その後警察で事実を打ち明け逮捕に至っています。
なぜ、1人で黙っていなければならなかったのでしょう。
16歳という年齢で妊娠することが、絶対的に許されないというわけでは決してありません。
しかし、この年齢で妊娠し、出産まで親にすら打ち明けられなかった理由、親が気付かなかった(とされている)理由、ひとりで出産しなければならず、殺害してしまう何らかの決定的な理由があったはずです。
生徒は思い詰め、今回このような結果を迎えましたが、まだ子どもである生徒がきちんと母親になるために、せめてこのような悲劇を起こさないために社会の側でできることはどのようなことだったのだろうと、考えます。
命を優先するために
母親である生徒の妊娠を非難する社会の傾向も、一部に見受けられます。
しかし一旦妊娠したのなら、生徒の身体の安全と子どもの生命を守るために、せめて一時的にも寛容な社会でありたいと考えます。
真相がすべて明らかになっている事件ではありませんが、まだ16歳で高校生だからという括りは外し、普通に一般の女性として出産までケアできる社会でなければなりません。
わずかでも少女の心を傷つける、小さな偏見もあってはなりません。
そうして命をまず守り、その後に子どもを持つことの責任の重さを、母親になった本人に教育していくべきでしょう。
そして、現実に責任を取らせなければなりません。
母親になったのなら年齢は関係ありません。
男性にも同様に、親として命を守っていくことの責任を、一生を使ってでも担ってもらう必要があります。
非難と同情と
人間が生きて世代を繋いでいく能力の重さを、正しく理解するための学校教育まで必要なのだろうかと思います。
性教育は正規のカリキュラムとして実施されているはずですが、この生徒に必要だったのは、教育の基本の部分である両親からの監護だったのではないでしょうか。
身体が完成していない年齢で妊娠するだけで、母体にとっては大きな負担です。
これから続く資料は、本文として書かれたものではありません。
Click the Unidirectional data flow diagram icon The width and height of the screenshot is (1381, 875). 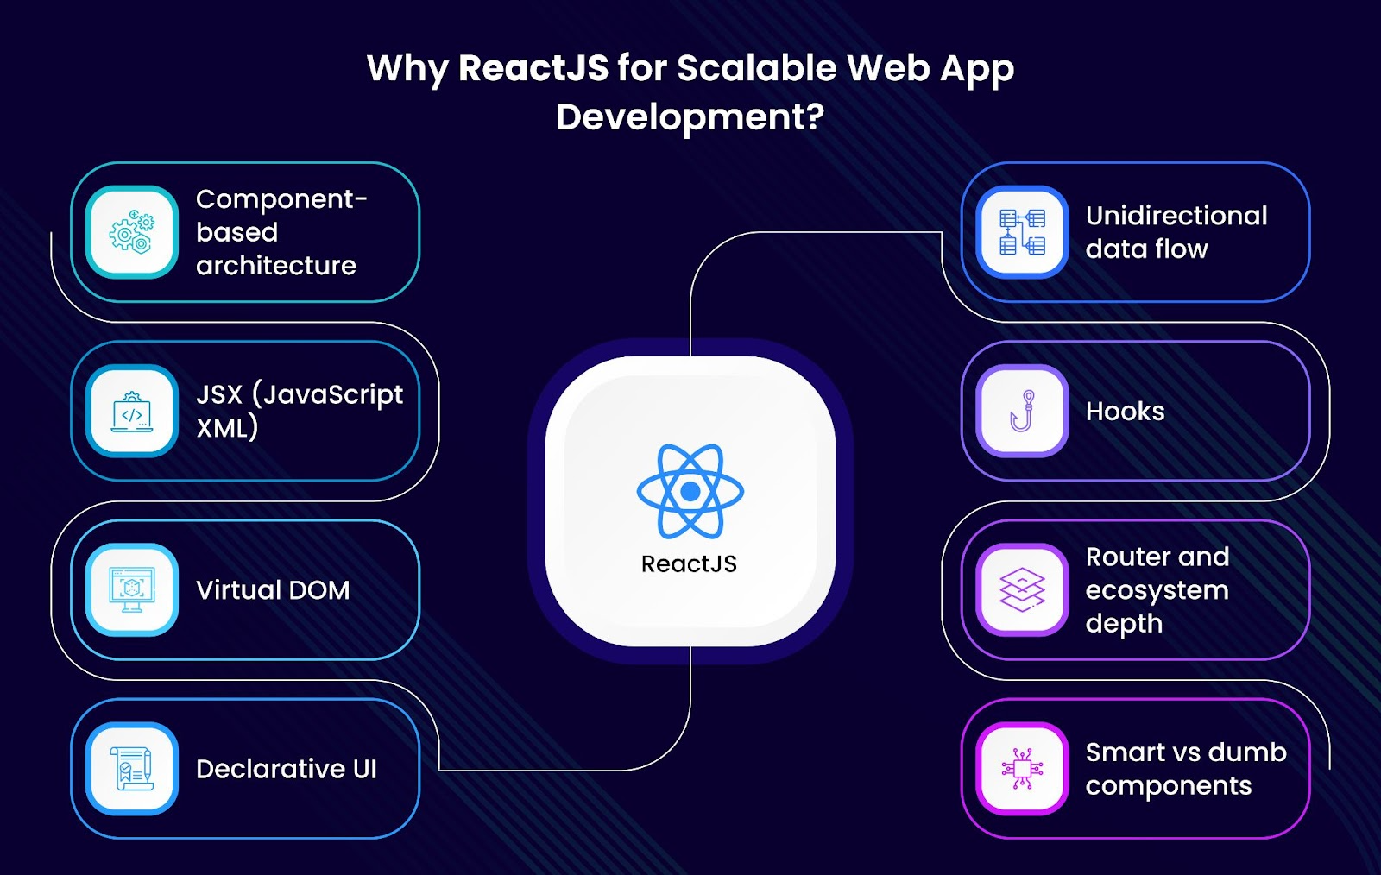(1022, 232)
安全な環境での出産でもないため、生徒はことごとく自分の身体を傷付けたと思われます。
親と生徒の接触は日常的にどの程度あったのか疑問です。
後期にいたるまで見分けが難しいとはいえ、同居する親に妊娠が分からないということが誰にとっても疑問でしょう。生理の形跡について母親が確認できたはずとの意見もあります。
そして、女子生徒ばかりが矢面に立たされる事件ですが、妊娠に至った相手の男性についても、さらに根深い問題を抱えているとも言えます。
この点についても、内情がどのように進んでいたのか、当初から計画的に考えたうえでの妊娠だったのかなど、今回の事件は状況がわからなければ一方的に批判できない性格を持っています。
この世に生まれて一瞬のうちに実の母に殺された新生児の無念には計り知れないものがあります。
多くの人にとって目を背けたくなるような事件です。
もちろん、当事者以外は他人ですから、それが悪い訳でもありません。
しかし、そういった内容の問題ほど多くの客観的な意見を集め、命を最優先し守っていく動きを作っていく必要があります。
誰も、上手には語れない問題です。
それではいけないのかもしれないけど、下手でもいいから、触れたくないような問題ほど無視せず、せめて議題にだけは上げていく社会でありたいと考えます。